Urging listeners to lobby their local MP on the issue, he added: “I’m always astonished by the amount of young talent that comes out of Great Britain and it breaks my heart that these people are being held back by these ridiculous Brexit rules.

“Britain is a hotbed of talent. And if you listened to this show today, you heard songs by incredible young artists.

“That’s proving my point. And I will constantly try and improve the situation and get it sorted out.”

Peredur ap Gwynedd, Guitarist for drum and bass band Pendulum also said the UK Government were “gaslighting us [artists]” over the issue.

Culture minister Julia Lopez has said it is not within the Government’s control if UK musicians are not able to tour in Europe after Brexit, adding EU member states are “missing out” on British musicianship.
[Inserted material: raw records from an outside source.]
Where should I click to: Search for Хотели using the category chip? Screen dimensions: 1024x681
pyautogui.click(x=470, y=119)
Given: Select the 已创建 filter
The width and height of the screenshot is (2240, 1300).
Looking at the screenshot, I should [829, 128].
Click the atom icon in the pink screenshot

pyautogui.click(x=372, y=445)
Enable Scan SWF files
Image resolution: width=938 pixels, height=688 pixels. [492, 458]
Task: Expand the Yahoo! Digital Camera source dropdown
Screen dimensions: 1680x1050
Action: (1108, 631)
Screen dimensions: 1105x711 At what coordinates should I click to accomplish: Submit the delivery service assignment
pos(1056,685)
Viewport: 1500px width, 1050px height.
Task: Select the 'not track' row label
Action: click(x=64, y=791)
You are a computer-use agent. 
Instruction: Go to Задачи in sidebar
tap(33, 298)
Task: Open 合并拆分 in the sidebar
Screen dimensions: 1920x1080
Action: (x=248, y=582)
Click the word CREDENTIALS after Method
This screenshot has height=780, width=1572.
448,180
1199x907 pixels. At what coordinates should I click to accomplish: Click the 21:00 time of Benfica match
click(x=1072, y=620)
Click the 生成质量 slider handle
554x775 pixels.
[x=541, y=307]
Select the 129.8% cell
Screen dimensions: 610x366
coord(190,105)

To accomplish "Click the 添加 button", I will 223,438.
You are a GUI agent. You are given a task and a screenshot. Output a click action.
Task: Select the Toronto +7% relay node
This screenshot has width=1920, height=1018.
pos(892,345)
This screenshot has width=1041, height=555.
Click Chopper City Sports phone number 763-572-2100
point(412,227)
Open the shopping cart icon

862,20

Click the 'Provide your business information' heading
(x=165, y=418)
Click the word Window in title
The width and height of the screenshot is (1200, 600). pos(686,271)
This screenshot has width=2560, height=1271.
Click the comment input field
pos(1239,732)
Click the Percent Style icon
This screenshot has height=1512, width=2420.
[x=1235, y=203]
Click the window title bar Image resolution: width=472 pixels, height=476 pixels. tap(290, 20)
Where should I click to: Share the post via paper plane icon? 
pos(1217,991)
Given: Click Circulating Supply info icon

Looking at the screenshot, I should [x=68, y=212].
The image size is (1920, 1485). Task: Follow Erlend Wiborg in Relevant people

Shadow culture minister Alison McGovern asked in the Commons on Thursday: “The minister said in response to those questions that extensive efforts are being made, but when on August 4, the department published a statement describing the situation, the industry was clear: nothing has changed.

“So, can the minister refer to that August 4 statement on touring and tell me exactly what since the original Brexit deal was signed has changed?”

Ms Lopez replied: “We share that intensity of desire to get this sorted for UK musicians. The challenge we have is we have a desire to allow the same freedoms that EU musicians have when they come over to the UK for our musicians in the EU. It’s a shame, because the quality of musicianship in this country is second to none, so, in a sense it’s EU member states who are missing out if they continue not to provide freedoms that we provide to their artists.

“We will continue our intensive negotiations but we need to accept this is not within our control. We put forward a very fair and sensible deal to our EU counterparts and it is for them to agree the same freedoms that we grant them.” 

In response, a UK Government spokesman said: “We have spoken to every member state and 19 have confirmed musicians and performers do not require visas or work permits for short-term tours.

“The duration of visa and work permit-free touring varies from member state to member state, and for many, including France and Germany, it is for up to three months.

“Travellers should check what requirements they need to fulfil with the EU member state they are travelling to, and we are working with member states to ensure they have in place clear guidance.”